血液型検査のサポートBlog

血液型検査(輸血検査)で生じる悩みや疑問(はてな?)をサポートする医療従事者向けのBlogです。

#048:KANNO抗原を担うプリオン蛋白の(はてな?)

 約30年間、抗原を担う分子が解明されなかったKANNO抗原ですが、ゲノムワイド関連解析(GWAS)を用いた手法によって、第20番染色体短腕(20p13)のPRNP遺伝子にコードされたプリオン蛋白上に存在することがようやく分かりました。プリオン遺伝子(PRNP遺伝子)の655番塩基に一塩基置換(c.655G>A)を持つ遺伝子をホモ接合で持つ個体がKANNO-の表現型になります。ここでは、KANNO抗原を担うプリオン蛋白の(はてな?)についてシェアしたいと思います。

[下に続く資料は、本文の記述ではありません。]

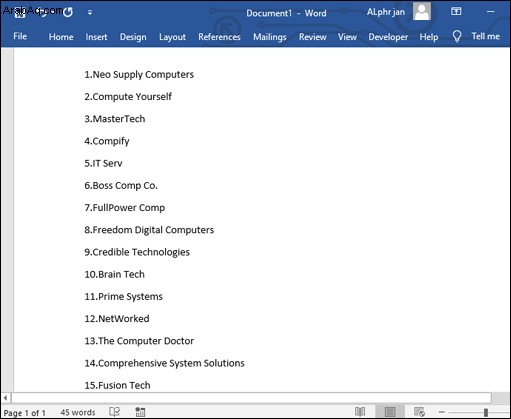Open Customize Quick Access Toolbar dropdown
This screenshot has width=511, height=419.
pyautogui.click(x=90, y=12)
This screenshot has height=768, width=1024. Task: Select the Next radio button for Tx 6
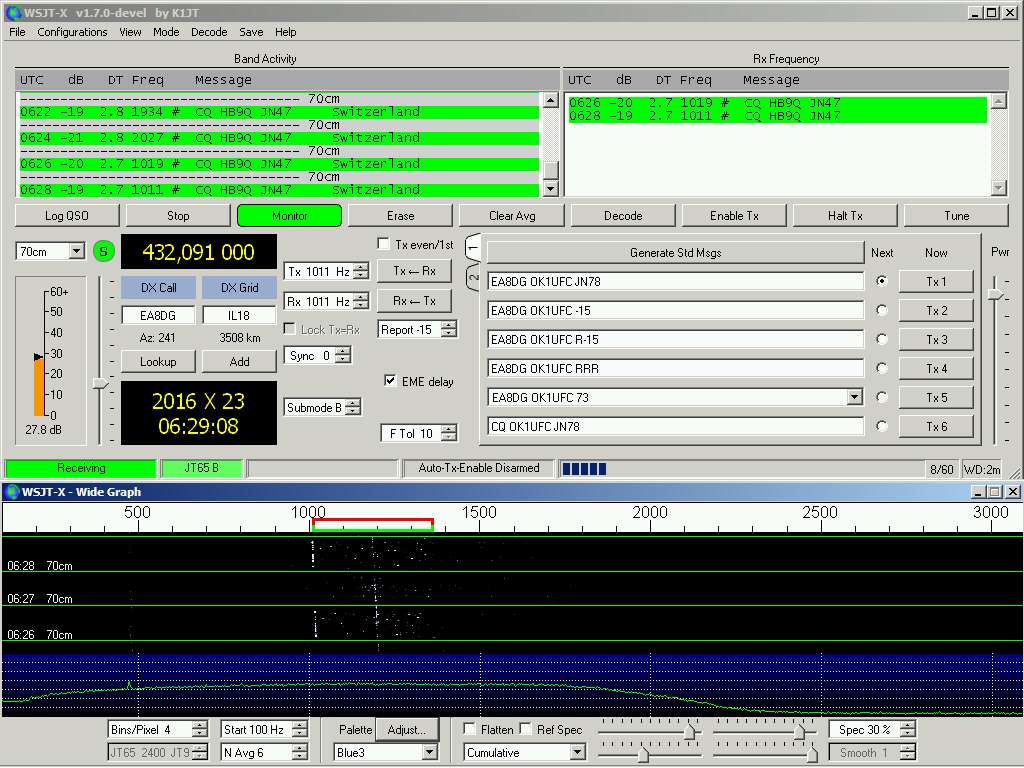tap(881, 426)
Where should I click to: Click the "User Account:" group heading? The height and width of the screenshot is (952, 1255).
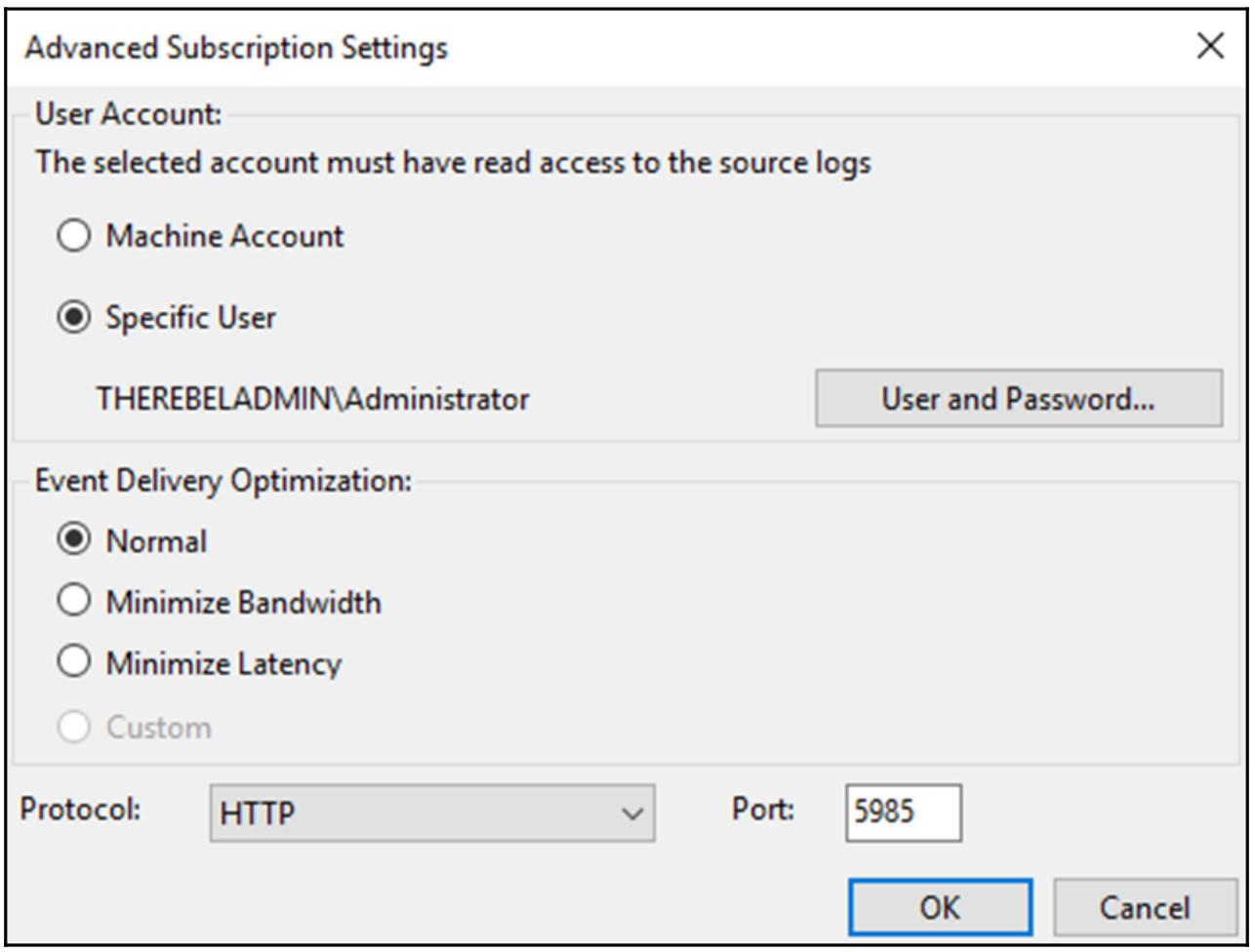coord(129,114)
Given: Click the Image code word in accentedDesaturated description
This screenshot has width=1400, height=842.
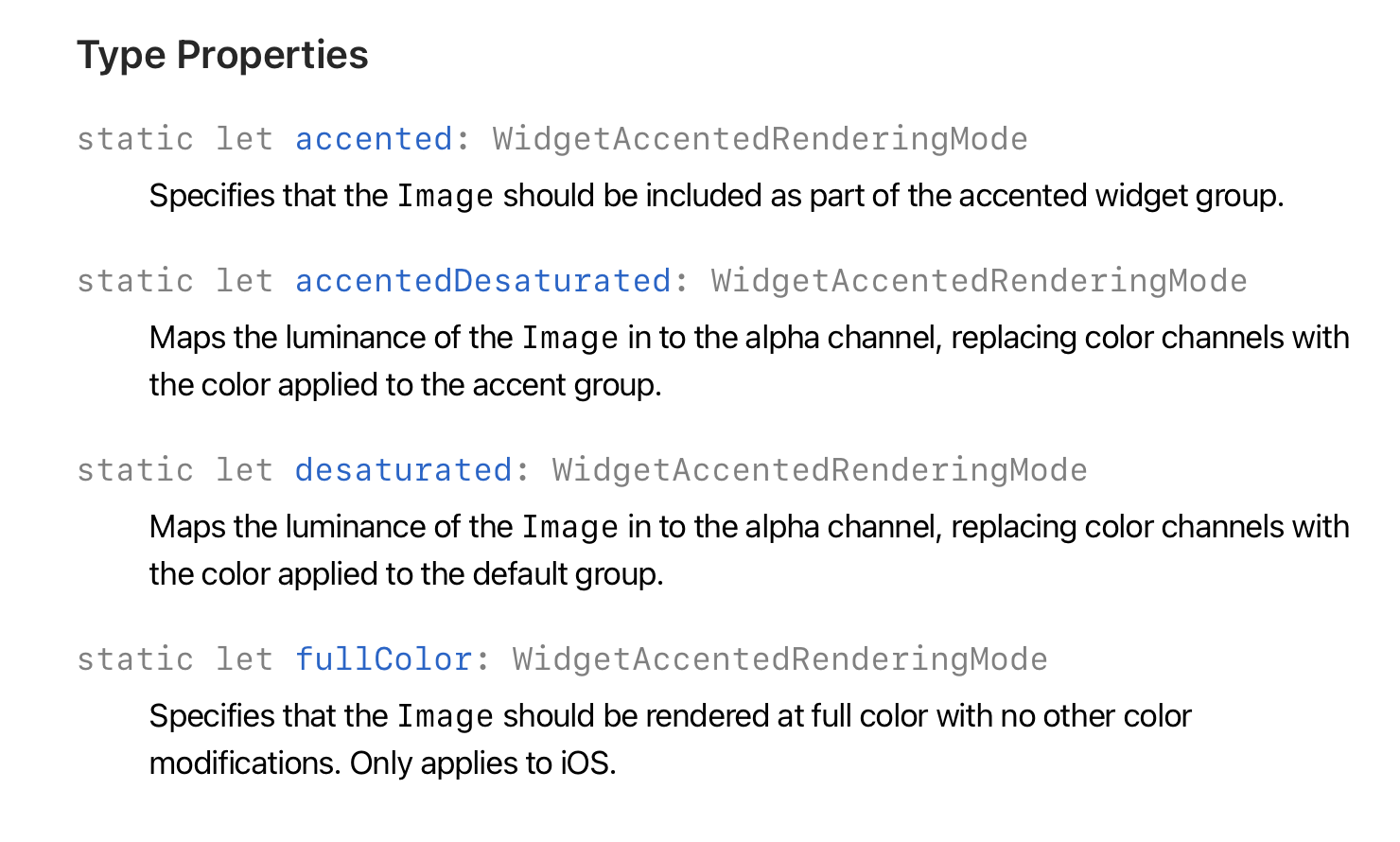Looking at the screenshot, I should (x=570, y=338).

  KANNO抗原がプリオン蛋白上に存在していることを確認するため、MAIEA(Monoclonal antibody-specific immobilization of erythrocyte antigen)法を用いて確認しています。詳細は下のMAIEA法の原理(模式図)を参照ください。概要を簡単に説明すると、この方法はマイクロプレートの底にマウス抗IgGを固相し、次に未知の抗原蛋白を検出するために、特異性が既知の抗体を結合させます(特異性の異なる複数の抗体を準備)。抗原を結合させた後に、検出目的の抗原に対する同種抗体(ここでは抗KANNO)を結合させた後にペルオキシダーゼ標識抗ヒトIgGで二次架橋し、発色の程度から抗体が反応する蛋白を推測するという原理です。つまり、一次抗体(特異性が既知のマウス由来抗体)―抗原(一次抗体と反応する抗原陽性赤血球)―二次抗体(抗KANNO)でサンドウィッチし、サンドイッチされた場合に発色するイメージです。KANNO陰性赤血球を用いた場合は、二次抗体の抗KANNOが結合しないため、ペルオキシダーゼ標識抗体は結合せず、その結果発色もしません。今回の解析検討では、抗PRNPの他に抗DAF、抗Kell、抗GPCなどを使用し、KANNO抗原陽性と陰性の赤血球を用いて解析を行っています。その結果、KANNO陽性と陰性の赤血球で差が出たのは、抗PRNPを使用した場合のみでした。つまり、抗PRNPはKANNO陽性とは反応するがKANNO陰性とは反応しないということになります[SL.1]。他の抗DAF、抗Kell、抗GPCなどは、KANNO陽性及び陰性赤血球と反応するものの、その後に感作する抗KANNOとは反応しないため発色が起こりません。こうして、抗KANNOが認識する分子は抗PRNPと反応する蛋白(=プリオン蛋白)であることが証明されました。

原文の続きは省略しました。